A.L Dans l’action publique, il n’y a pas de place pour l’amertume. En l’espèce, il s’agissait d’une décision de la Commission nationale d’investiture de l’UMP présidée à l’époque par Jean-François Copé. J’étais de nouveau candidat pour mener à nouveau la liste du Grand Sud Ouest mais les dirigeants de l’UMP avaient un autre choix et ils m’ont proposé la tête de liste en Ile de France.

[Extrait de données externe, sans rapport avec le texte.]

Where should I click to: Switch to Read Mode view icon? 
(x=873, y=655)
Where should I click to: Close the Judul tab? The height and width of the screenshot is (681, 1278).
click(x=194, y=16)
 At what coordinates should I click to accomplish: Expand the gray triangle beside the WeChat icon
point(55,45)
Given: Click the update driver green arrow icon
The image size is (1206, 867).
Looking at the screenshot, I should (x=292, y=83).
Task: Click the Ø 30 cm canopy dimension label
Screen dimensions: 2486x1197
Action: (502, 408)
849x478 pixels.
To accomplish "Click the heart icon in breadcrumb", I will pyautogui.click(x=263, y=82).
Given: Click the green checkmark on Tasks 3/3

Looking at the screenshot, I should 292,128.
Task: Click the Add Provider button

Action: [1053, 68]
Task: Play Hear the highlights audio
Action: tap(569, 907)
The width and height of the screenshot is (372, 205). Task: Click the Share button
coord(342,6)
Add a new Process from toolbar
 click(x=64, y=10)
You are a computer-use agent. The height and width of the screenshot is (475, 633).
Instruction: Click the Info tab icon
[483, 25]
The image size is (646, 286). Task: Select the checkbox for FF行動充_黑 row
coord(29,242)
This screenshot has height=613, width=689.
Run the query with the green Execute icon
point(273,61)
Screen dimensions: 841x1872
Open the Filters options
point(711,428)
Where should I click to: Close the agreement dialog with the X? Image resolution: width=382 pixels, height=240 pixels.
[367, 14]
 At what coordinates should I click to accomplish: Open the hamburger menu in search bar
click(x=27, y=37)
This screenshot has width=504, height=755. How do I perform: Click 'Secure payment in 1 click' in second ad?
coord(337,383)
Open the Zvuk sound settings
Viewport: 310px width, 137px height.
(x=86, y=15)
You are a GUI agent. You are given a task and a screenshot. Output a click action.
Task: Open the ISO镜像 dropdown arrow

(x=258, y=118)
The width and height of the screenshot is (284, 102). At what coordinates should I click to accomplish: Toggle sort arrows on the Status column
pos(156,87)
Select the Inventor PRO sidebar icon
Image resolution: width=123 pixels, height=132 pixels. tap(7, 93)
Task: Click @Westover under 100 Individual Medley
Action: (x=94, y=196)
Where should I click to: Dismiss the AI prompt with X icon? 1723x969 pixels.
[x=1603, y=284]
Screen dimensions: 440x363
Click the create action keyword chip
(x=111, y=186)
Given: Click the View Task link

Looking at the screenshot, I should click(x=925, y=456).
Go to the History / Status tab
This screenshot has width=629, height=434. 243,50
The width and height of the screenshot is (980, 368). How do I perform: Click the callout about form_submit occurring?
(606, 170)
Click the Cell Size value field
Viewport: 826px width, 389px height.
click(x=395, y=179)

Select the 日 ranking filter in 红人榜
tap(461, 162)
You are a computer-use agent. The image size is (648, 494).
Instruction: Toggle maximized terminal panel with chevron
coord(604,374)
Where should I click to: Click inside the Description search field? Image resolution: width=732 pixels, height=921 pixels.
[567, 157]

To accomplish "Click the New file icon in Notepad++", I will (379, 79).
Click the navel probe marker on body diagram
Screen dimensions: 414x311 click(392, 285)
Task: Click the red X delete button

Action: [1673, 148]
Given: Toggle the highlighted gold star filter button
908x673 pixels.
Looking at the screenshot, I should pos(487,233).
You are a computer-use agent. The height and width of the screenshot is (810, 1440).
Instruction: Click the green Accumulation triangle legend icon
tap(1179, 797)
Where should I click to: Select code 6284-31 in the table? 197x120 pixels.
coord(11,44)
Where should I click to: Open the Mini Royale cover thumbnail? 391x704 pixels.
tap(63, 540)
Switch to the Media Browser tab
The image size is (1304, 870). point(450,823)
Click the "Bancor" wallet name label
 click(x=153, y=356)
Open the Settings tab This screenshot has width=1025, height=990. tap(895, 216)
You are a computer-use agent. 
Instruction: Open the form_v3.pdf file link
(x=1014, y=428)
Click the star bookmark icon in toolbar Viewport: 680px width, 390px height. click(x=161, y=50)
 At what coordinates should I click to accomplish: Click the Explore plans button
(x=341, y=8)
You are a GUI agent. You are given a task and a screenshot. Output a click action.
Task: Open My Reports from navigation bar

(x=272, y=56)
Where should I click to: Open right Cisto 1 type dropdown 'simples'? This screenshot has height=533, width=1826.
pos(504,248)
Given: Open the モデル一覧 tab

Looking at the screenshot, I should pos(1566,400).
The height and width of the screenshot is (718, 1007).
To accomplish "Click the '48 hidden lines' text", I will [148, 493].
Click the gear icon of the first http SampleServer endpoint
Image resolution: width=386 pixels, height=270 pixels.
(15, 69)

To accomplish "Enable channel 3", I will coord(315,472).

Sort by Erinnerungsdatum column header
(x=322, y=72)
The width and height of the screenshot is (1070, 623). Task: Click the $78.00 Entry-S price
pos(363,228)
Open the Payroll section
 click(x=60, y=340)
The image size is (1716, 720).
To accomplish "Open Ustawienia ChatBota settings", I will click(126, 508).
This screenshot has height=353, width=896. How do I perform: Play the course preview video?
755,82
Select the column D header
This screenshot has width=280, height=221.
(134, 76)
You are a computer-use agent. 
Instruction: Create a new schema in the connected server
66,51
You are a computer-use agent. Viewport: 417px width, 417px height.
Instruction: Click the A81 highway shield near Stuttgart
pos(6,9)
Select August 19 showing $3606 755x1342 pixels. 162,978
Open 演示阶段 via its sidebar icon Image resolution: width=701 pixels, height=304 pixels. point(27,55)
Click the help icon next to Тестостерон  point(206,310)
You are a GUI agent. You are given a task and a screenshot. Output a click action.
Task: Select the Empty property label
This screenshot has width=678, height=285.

Il m’était difficile de refuser cette forme de consécration : cela faisait de moi le leader national de la campagne des Européennes pour l’UMP. J’ai pourtant regretté ma région natale, lorsque j’ai pu ainsi vérifier concrètement que la France est tellement centralisée que Paris et sa région sont un autre monde. Ce que les gilets jaunes ont exprimé plus récemment à leur façon.

@qui! Comment, pour vous, s’est traduit ce changement de monde ?

A.L En Aquitaine, je connaissais tous les acteurs politiques, économiques et sociaux, le monde universitaire, les dirigeants agricoles, bref tous les porteurs de projets. Je pouvais jouer mon rôle de représentant des acteurs régionaux à Bruxelles et de pédagogue de la politique européenne dans le sud-ouest, ce qui est le rôle des politiques. La Région parisienne concentre les trois quarts des sièges sociaux, des grandes entreprises et des laboratoires de France. L’agriculture francilienne, ce sont d’abord les grandes exploitations céréalières de la Beauce. Une proportion énorme des dirigeants et des partis politiques sont issus de Paris et de l’Ile de France. Tous ces acteurs ont leurs contacts directs avec Bruxelles, et dans cet ensemble de 12 millions d’habitants – la taille moyenne d’un pays de l’Union, le député européen est méconnu, ignoré et en réalité impuissant pour sa « circonscription ». Pendant cinq ans, je me suis plus considéré comme une sorte de fonctionnaire représentant la France en général et les intérêts français dans l’enceinte du parlement européen plutôt qu’un véritable élu régional, choisi par les citoyens et ayant des comptes à leur rendre. C’est pourquoi, je pense que c’est une faute majeure du président Macron, d’avoir abandonné complètement toute référence régionale pour l’élection des députés français, avec une liste nationale qui sera une liste bloquée sans la possibilité pour les électeurs de changer l’ordre des candidats, au risque d’en faire 79 députés européens hors sol .

 @qui! Quels sont les projets d’Alain Lamassoure, retraité après un long bail du Parlement européen ?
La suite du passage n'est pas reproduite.